* **Görev Tanımı**
Karar metninin "Görüntülediğiniz mahkeme kararı" ifadesinden "DAVA : Alacak (Ticari Satımdan Kaynaklanan)" ifadesine kadar olan kısmını, "Yararlı" ifadesini "Faydalı" olarak değiştirip lütfen yeniden yazın.

* **Karar Metni**
-=-=-=-=-

Emsal Mahkeme Kararı İstanbul Anadolu 8. Asliye Ticaret Mahkemesi 2017/329 E. 2019/367 K. 09.04.2019 T.

Görüntülediğiniz mahkeme kararı henüz kesinleşmemiştir. Yararlı olması amacıyla eklenmiştir.

T.C. İstanbul Anadolu 8. ASLİYE TİCARET MAHKEMESİ
ESAS NO : 2017/329 Esas
KARAR NO : 2019/367
DAVA : Alacak (Ticari Satımdan Kaynaklanan)
DAVA TARİHİ: 20/03/2017
KARAR TARİHİ: 09/04/2019
Mahkememizde görülmekte olan Alacak (Ticari Satımdan Kaynaklanan) davasının yapılan açık yargılaması sonunda,
GEREĞİ DÜŞÜNÜLDÜ:
İDDİA :
Davacı vekili dava dilekçesinde özetle; müvekkili şirket ile davalı şirket arasında ticari ilişki bulunduğunu, bu ticari ilişki çerçevesinde müvekkili şirket davalıya muhtelif ürünler satıp teslim ettiğini, cari hesap ilişkisi içerisinde davalı tarafın yaptığı ödemeler düşüldükten sonra kalan 15.812,17 TL alacağın tahsili için 15/05/2014 tarihinde Bursa 13.İcra Müdürlüğü’nün ——– esas sayılı icra dosyasında takip başlatıldığını, borçlu şirket bu takipte yetkiye ve borca itiraz ettiğini, takibin durduğunu, davalı borçlu takip tarihi itibariyle temerrüde düştüğünü, ———- tarihleri arasındaki cari hesap ekstrelerinde davalı şirketin müvekkili şirkete 15.812,17 TL borcu olduğunu, tarafların ticari defter ve kayıtları üzerinde bilirkişi incelemesi yapıldığında müvekkili şirketin davalıdan alacağının bulunduğunun anlaşılacağını, davalı borçlu olduğu halde borcunu ödemediğini, davanın kabulünü, fazlaya ilişkin haklarının saklı kalmak kaydıyla şimdilik 15.812,17 TL alacağının temerrüt tarihi olan 15/05/2014 tarihi itibariyle işleyecek ticari faizi ile birlikte davalıdan tahsilini, yargılama giderleri ve vekalet ücretinin davalı tarafa yükletilmesine karar verilmesini talep ve dava etmiştir.

-=-=-=-=-

* **Kayıt Alıntıları**
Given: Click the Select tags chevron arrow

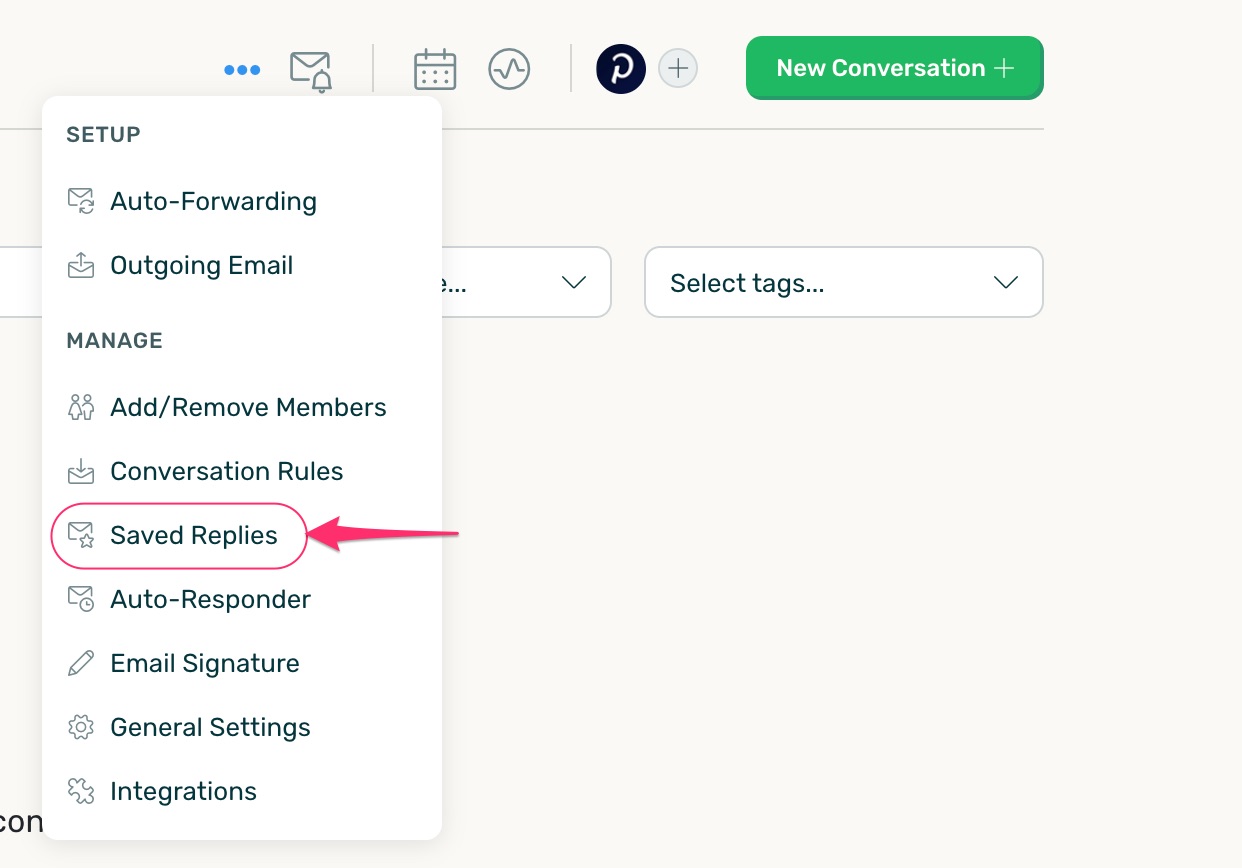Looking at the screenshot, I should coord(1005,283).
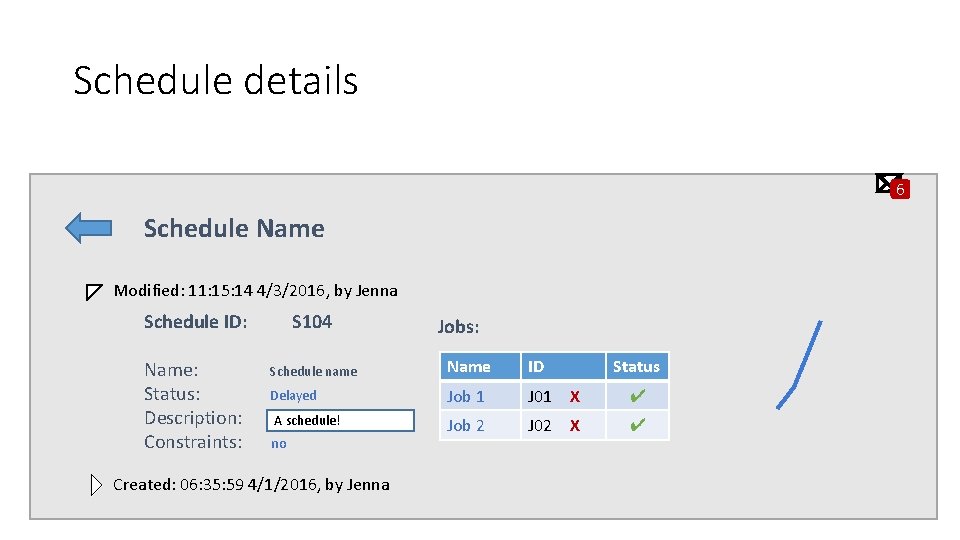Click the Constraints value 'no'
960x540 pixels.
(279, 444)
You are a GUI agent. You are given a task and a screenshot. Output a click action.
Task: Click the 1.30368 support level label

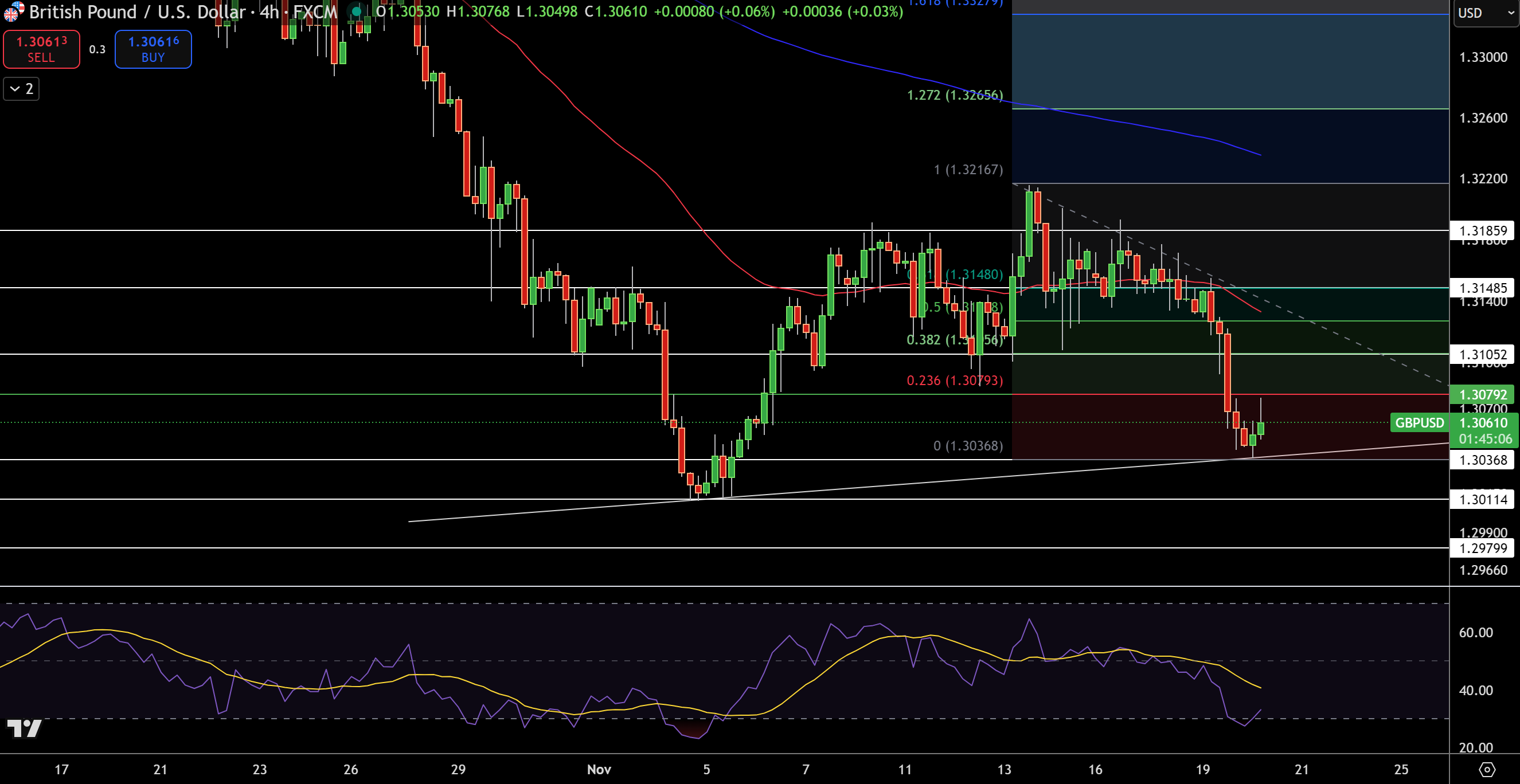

-=-=-=-=-

* **Yazılı Yanıt**
Görüntülediğiniz mahkeme kararı henüz kesinleşmemiştir. Faydalı olması amacıyla eklenmiştir.

T.C. İstanbul Anadolu 8. ASLİYE TİCARET MAHKEMESİ
ESAS NO : 2017/329 Esas
KARAR NO : 2019/367
DAVA : Alacak (Ticari Satımdan Kaynaklanan)